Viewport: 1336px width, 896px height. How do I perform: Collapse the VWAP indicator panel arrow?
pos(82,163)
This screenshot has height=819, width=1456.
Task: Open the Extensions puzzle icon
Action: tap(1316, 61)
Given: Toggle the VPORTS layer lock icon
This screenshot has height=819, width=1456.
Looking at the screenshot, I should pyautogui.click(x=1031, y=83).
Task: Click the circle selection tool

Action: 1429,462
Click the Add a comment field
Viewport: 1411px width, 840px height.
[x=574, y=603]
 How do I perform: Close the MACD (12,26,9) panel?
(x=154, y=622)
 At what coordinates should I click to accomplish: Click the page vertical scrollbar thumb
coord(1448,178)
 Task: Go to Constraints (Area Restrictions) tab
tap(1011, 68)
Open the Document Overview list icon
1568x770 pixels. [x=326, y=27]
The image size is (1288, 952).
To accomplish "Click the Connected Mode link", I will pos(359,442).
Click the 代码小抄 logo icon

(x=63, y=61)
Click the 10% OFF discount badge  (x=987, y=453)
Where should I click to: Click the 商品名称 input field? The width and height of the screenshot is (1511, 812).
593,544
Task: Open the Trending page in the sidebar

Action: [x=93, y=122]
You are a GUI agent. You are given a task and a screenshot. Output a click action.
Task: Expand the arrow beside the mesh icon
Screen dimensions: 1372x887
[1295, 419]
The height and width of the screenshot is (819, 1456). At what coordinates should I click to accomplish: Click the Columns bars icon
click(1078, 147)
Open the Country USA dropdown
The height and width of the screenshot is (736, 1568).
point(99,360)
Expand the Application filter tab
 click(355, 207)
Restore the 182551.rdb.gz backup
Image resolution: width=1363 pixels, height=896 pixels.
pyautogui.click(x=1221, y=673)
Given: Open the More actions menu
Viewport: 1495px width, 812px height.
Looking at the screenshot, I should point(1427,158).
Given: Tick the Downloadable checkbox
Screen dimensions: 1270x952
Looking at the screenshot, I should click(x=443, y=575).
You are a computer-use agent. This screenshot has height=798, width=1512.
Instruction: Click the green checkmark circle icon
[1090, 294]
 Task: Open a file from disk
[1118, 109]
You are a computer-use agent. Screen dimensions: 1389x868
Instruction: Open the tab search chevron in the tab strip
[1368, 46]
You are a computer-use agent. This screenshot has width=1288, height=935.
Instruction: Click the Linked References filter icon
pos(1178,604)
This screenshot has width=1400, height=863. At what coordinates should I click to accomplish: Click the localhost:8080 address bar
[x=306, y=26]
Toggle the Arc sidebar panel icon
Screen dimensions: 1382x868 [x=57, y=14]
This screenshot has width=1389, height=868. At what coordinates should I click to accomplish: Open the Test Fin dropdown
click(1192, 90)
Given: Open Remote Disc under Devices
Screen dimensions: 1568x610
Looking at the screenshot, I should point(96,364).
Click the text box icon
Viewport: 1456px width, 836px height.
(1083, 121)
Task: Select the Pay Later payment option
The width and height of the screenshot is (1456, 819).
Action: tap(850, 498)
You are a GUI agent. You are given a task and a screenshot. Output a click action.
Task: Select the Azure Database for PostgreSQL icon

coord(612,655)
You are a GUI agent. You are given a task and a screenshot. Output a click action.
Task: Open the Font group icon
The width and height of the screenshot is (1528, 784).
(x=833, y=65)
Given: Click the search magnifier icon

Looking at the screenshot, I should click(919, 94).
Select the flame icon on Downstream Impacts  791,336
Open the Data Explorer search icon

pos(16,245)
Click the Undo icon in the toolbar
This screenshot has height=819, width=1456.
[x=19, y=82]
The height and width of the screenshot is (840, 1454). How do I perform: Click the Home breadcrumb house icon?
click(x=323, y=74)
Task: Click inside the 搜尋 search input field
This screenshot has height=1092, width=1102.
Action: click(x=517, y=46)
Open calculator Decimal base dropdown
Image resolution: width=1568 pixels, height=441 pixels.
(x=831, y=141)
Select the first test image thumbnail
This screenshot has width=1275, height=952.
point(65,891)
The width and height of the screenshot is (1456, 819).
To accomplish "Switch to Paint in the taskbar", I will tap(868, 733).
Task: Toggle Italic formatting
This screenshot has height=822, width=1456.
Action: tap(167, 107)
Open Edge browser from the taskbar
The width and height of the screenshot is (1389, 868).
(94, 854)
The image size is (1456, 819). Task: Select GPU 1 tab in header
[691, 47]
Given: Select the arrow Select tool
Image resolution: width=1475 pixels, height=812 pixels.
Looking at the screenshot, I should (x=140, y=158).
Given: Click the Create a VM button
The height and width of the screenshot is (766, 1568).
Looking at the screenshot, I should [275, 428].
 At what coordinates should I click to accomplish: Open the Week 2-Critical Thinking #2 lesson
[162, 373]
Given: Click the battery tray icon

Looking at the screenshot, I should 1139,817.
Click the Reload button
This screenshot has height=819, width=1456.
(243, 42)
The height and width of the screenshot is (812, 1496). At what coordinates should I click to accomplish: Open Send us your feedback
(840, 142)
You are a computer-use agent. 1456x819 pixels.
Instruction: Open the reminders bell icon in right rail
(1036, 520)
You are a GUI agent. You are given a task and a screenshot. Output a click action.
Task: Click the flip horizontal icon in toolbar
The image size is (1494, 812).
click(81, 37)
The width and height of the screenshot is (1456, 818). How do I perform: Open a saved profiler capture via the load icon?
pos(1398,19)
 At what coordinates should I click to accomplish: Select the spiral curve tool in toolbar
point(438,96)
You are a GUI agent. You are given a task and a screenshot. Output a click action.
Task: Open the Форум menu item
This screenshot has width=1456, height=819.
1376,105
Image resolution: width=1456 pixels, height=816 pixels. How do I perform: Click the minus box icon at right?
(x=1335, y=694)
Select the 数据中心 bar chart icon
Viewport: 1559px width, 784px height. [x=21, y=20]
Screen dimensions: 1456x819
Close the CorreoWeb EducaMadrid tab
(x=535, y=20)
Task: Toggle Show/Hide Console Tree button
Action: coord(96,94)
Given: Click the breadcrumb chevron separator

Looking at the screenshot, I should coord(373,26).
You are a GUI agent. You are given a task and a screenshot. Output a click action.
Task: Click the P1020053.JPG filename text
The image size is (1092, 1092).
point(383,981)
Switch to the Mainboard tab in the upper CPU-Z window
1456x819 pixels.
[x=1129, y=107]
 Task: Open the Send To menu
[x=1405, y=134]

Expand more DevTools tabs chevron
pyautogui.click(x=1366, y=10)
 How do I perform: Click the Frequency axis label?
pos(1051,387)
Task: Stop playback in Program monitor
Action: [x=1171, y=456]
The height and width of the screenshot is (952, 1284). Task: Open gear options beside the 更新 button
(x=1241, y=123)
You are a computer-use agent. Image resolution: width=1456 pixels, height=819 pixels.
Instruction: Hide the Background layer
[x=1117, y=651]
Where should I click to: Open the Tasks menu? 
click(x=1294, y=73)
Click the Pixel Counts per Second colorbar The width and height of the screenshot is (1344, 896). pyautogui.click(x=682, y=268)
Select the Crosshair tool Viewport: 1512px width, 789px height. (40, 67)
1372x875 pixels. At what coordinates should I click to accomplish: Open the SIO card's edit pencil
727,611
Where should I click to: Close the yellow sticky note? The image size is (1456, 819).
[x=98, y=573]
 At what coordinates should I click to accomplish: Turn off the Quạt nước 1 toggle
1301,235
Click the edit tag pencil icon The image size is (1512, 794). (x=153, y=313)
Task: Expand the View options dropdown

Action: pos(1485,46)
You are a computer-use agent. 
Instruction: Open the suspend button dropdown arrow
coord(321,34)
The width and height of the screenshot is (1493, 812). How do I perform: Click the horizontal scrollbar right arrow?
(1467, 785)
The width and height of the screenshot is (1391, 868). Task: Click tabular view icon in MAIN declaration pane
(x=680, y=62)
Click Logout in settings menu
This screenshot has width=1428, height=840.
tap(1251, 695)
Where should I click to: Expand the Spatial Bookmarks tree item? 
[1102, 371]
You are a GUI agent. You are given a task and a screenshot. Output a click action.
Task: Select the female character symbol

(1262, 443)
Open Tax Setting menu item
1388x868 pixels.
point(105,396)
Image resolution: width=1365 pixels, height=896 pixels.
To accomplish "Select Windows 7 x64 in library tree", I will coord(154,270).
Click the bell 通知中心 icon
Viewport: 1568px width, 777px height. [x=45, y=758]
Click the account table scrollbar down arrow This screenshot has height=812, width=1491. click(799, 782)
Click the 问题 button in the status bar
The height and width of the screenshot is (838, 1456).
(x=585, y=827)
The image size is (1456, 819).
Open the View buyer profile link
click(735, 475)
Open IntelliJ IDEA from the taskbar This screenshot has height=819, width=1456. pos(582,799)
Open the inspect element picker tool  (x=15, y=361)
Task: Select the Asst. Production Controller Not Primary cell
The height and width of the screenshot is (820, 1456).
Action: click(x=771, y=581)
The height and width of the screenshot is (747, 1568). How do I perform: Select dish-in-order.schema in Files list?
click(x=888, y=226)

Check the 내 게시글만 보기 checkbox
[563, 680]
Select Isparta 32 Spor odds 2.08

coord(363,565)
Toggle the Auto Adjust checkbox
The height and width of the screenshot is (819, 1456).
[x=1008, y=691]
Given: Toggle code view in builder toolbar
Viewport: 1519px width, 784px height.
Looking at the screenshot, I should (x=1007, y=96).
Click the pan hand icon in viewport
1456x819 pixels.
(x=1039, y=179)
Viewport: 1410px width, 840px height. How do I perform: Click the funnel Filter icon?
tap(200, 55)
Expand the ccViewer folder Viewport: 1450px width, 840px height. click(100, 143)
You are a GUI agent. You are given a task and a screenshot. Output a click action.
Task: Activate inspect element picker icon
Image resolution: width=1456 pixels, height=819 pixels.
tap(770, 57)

━━━━━━

[Exercise details] Starting from the line holding "The height and width of the screenshot is (820, 1456).", restate the remaining lines of the data word for word, including the last.

[Answer to the exercise]
The height and width of the screenshot is (820, 1456).
Action: click(x=771, y=581)
The height and width of the screenshot is (747, 1568). How do I perform: Select dish-in-order.schema in Files list?
click(x=888, y=226)

Check the 내 게시글만 보기 checkbox
[563, 680]
Select Isparta 32 Spor odds 2.08

coord(363,565)
Toggle the Auto Adjust checkbox
The height and width of the screenshot is (819, 1456).
[x=1008, y=691]
Given: Toggle code view in builder toolbar
Viewport: 1519px width, 784px height.
Looking at the screenshot, I should (x=1007, y=96).
Click the pan hand icon in viewport
1456x819 pixels.
(x=1039, y=179)
Viewport: 1410px width, 840px height. How do I perform: Click the funnel Filter icon?
tap(200, 55)
Expand the ccViewer folder Viewport: 1450px width, 840px height. click(100, 143)
You are a GUI agent. You are given a task and a screenshot. Output a click action.
Task: Activate inspect element picker icon
Image resolution: width=1456 pixels, height=819 pixels.
tap(770, 57)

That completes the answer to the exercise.